Yves Francoeur et les policiers craintifs du nom Villanueva ont-ils lu le «Rapport et recommandations portant sur le Bilan général des actions de l’agglomération de Montréal pour lutter contre le profilage racial et le profilage social» déposé au conseil municipal de Montréal le 25 septembre dernier? J’en doute. Comme l’a rappelé mon ami Solo Fugère au dernier conseil municipal, la première étape pour combattre le profilage racial est de reconnaître son existence. Peut-être que la Fraternité des policiers, la mairesse de Montréal-Nord, Christine Black et sa conseillère Chantal Rossi ont un malaise avec ça? Car, pas plus tard que le 1er novembre dernier, un reportage de la journaliste Sophie Langlois diffusé à Radio-Canada nous exposait les témoignages de jeunes hommes racisés se disant encore interpellés et accusés par la police à Montréal-Nord, pour finalement être acquittés. Vous feriez quoi, vous, si c’était votre quotidien?

Montréal gagne, même lors de ses célébrations, à tenir compte de cette réalité ayant mené d’innombrables organisations, dont le protecteur du citoyen, la Commission des droits de la personne et des droits de la jeunesse, le Centre de recherche de Montréal sur les inégalités sociales et les discriminations, Chantier de Montréal-Nord et l’Agence de santé et de services sociaux de Montréal à prendre position sous forme de rapport et d’étude. Toutefois, l’amnésie revient au galop.

Dans quelques mois, 10 ans se seront écoulés depuis les émeutes à Montréal-Nord, qui ont suivi la mort du jeune Fredy Villanueva, sous les balles d’un policier. Ce policier officie désormais dans le groupe tactique du SPVM. S’il y a quelque chose dont on devrait s’indigner, s’il y a bien un élément que je trouve sensible, c’est bien le fait que notre société allège, protège et récompense un policier qui abat un citoyen non armé alors qu’elle reste indifférente face au combat d’une mère racisée luttant depuis dix ans pour que le lieu où il a été abattu puisse être l’hôte du souvenir de sa mémoire.

Si Valérie Plante met fin à cette dynamique de monde à l’envers, je n’y vois aucun malaise. Et si le ministre Coiteux, qui vient de confier la tête du SPVM par intérim durant un an à la Sûreté du Québec, s’intéresse aussi aux possibles recommandations, absentes du chapitre XII du «Rapport d’enquête administrative sur la Division des affaires internes du Service de police de la Ville de Montréal», pour que tous les citoyens de Montréal puissent tirer bénéfice d’une culture policière tenant aussi compte de ce que subissent les personnes racisées, ce sera mieux.

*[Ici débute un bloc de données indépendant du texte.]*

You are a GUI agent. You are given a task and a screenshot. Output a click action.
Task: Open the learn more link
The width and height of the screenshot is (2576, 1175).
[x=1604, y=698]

Montréal-Nord n’est pas le seul arrondissement possédant l’apanage de ce souvenir de Fredy Villanueva. La réflexion doit aussi avoir lieu au sein de la ville centre. Parce que c’est l’ensemble des Montréalaises et Montréalais qui aspirent à une meilleure protection de la vie.

Une murale qui rétablit l’humanité et le souvenir de Fredy Villanueva, c’est un pas de plus pour une jeunesse dont le génie, les portraits et les histoires marquent nos édifices publics. Voilà une valeur ajoutée sur le plan culturel, mais aussi sur celui de la sécurité publique. On le sait, mais on l’oublie trop facilement: la non-reconnaissance coûte cher.